WORK INSTRUCTION: A faithful copy of the whole listing is the goal. Match it exactly.

○ ○ ○ ○ ○

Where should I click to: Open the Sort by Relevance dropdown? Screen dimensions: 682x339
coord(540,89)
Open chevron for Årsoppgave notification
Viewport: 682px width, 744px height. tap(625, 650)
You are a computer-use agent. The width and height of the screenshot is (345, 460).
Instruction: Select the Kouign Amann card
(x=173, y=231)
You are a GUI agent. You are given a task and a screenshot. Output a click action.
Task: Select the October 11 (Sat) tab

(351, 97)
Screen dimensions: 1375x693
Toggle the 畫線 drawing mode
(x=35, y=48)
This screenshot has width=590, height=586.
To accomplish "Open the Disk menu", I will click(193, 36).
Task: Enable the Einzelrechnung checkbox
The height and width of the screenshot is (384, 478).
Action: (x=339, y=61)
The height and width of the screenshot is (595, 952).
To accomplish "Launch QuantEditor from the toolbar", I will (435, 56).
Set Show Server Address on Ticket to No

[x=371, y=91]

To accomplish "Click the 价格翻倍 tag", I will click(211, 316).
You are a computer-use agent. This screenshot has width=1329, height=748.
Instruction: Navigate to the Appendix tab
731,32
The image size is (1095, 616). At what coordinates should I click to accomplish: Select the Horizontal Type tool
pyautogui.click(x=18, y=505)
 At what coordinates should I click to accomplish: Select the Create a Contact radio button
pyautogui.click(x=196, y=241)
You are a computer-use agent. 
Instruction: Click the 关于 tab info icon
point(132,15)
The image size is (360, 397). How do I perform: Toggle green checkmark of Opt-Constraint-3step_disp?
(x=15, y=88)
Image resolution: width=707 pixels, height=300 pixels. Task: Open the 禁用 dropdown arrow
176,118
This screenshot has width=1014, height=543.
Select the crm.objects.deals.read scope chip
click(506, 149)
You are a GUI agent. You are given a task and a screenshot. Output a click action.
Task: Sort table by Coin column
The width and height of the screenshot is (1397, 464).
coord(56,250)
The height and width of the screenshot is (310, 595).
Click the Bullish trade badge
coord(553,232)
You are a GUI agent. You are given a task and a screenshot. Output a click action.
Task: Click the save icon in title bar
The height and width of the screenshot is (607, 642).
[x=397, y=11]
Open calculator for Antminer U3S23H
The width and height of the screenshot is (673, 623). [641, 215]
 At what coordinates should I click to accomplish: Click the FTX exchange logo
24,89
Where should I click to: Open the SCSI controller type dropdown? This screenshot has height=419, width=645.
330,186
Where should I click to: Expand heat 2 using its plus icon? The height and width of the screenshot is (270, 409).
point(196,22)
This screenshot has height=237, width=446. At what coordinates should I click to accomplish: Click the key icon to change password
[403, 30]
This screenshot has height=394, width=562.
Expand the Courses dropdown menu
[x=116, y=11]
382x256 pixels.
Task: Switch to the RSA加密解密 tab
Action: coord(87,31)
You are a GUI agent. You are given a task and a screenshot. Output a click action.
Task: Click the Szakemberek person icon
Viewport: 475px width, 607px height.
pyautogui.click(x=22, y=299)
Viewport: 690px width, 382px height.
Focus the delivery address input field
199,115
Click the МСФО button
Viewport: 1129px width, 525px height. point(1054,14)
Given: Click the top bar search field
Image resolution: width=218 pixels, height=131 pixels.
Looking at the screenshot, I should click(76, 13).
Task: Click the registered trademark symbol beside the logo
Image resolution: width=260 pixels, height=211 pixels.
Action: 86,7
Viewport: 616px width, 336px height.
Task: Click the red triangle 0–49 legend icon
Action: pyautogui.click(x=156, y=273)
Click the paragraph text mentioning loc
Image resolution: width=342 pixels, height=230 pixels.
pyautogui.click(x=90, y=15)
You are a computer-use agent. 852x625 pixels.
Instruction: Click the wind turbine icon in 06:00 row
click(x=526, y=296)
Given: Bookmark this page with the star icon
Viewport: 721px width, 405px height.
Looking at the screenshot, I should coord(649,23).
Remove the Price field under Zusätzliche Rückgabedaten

○ ○ ○ ○ ○

PROBLEM SOLUTION:
Where should I click to: Open the Sort by Relevance dropdown? Screen dimensions: 682x339
coord(540,89)
Open chevron for Årsoppgave notification
Viewport: 682px width, 744px height. tap(625, 650)
You are a computer-use agent. The width and height of the screenshot is (345, 460).
Instruction: Select the Kouign Amann card
(x=173, y=231)
You are a GUI agent. You are given a task and a screenshot. Output a click action.
Task: Select the October 11 (Sat) tab

(351, 97)
Screen dimensions: 1375x693
Toggle the 畫線 drawing mode
(x=35, y=48)
This screenshot has width=590, height=586.
To accomplish "Open the Disk menu", I will click(193, 36).
Task: Enable the Einzelrechnung checkbox
The height and width of the screenshot is (384, 478).
Action: (x=339, y=61)
The height and width of the screenshot is (595, 952).
To accomplish "Launch QuantEditor from the toolbar", I will (435, 56).
Set Show Server Address on Ticket to No

[x=371, y=91]

To accomplish "Click the 价格翻倍 tag", I will click(211, 316).
You are a computer-use agent. This screenshot has width=1329, height=748.
Instruction: Navigate to the Appendix tab
731,32
The image size is (1095, 616). At what coordinates should I click to accomplish: Select the Horizontal Type tool
pyautogui.click(x=18, y=505)
 At what coordinates should I click to accomplish: Select the Create a Contact radio button
pyautogui.click(x=196, y=241)
You are a computer-use agent. 
Instruction: Click the 关于 tab info icon
point(132,15)
The image size is (360, 397). How do I perform: Toggle green checkmark of Opt-Constraint-3step_disp?
(x=15, y=88)
Image resolution: width=707 pixels, height=300 pixels. Task: Open the 禁用 dropdown arrow
176,118
This screenshot has width=1014, height=543.
Select the crm.objects.deals.read scope chip
click(506, 149)
You are a GUI agent. You are given a task and a screenshot. Output a click action.
Task: Sort table by Coin column
The width and height of the screenshot is (1397, 464).
coord(56,250)
The height and width of the screenshot is (310, 595).
Click the Bullish trade badge
coord(553,232)
You are a GUI agent. You are given a task and a screenshot. Output a click action.
Task: Click the save icon in title bar
The height and width of the screenshot is (607, 642).
[x=397, y=11]
Open calculator for Antminer U3S23H
The width and height of the screenshot is (673, 623). [641, 215]
 At what coordinates should I click to accomplish: Click the FTX exchange logo
24,89
Where should I click to: Open the SCSI controller type dropdown? This screenshot has height=419, width=645.
330,186
Where should I click to: Expand heat 2 using its plus icon? The height and width of the screenshot is (270, 409).
point(196,22)
This screenshot has height=237, width=446. At what coordinates should I click to accomplish: Click the key icon to change password
[403, 30]
This screenshot has height=394, width=562.
Expand the Courses dropdown menu
[x=116, y=11]
382x256 pixels.
Task: Switch to the RSA加密解密 tab
Action: coord(87,31)
You are a GUI agent. You are given a task and a screenshot. Output a click action.
Task: Click the Szakemberek person icon
Viewport: 475px width, 607px height.
pyautogui.click(x=22, y=299)
Viewport: 690px width, 382px height.
Focus the delivery address input field
199,115
Click the МСФО button
Viewport: 1129px width, 525px height. point(1054,14)
Given: Click the top bar search field
Image resolution: width=218 pixels, height=131 pixels.
Looking at the screenshot, I should click(76, 13).
Task: Click the registered trademark symbol beside the logo
Image resolution: width=260 pixels, height=211 pixels.
Action: 86,7
Viewport: 616px width, 336px height.
Task: Click the red triangle 0–49 legend icon
Action: pyautogui.click(x=156, y=273)
Click the paragraph text mentioning loc
Image resolution: width=342 pixels, height=230 pixels.
pyautogui.click(x=90, y=15)
You are a computer-use agent. 852x625 pixels.
Instruction: Click the wind turbine icon in 06:00 row
click(x=526, y=296)
Given: Bookmark this page with the star icon
Viewport: 721px width, 405px height.
Looking at the screenshot, I should coord(649,23).
Remove the Price field under Zusätzliche Rückgabedaten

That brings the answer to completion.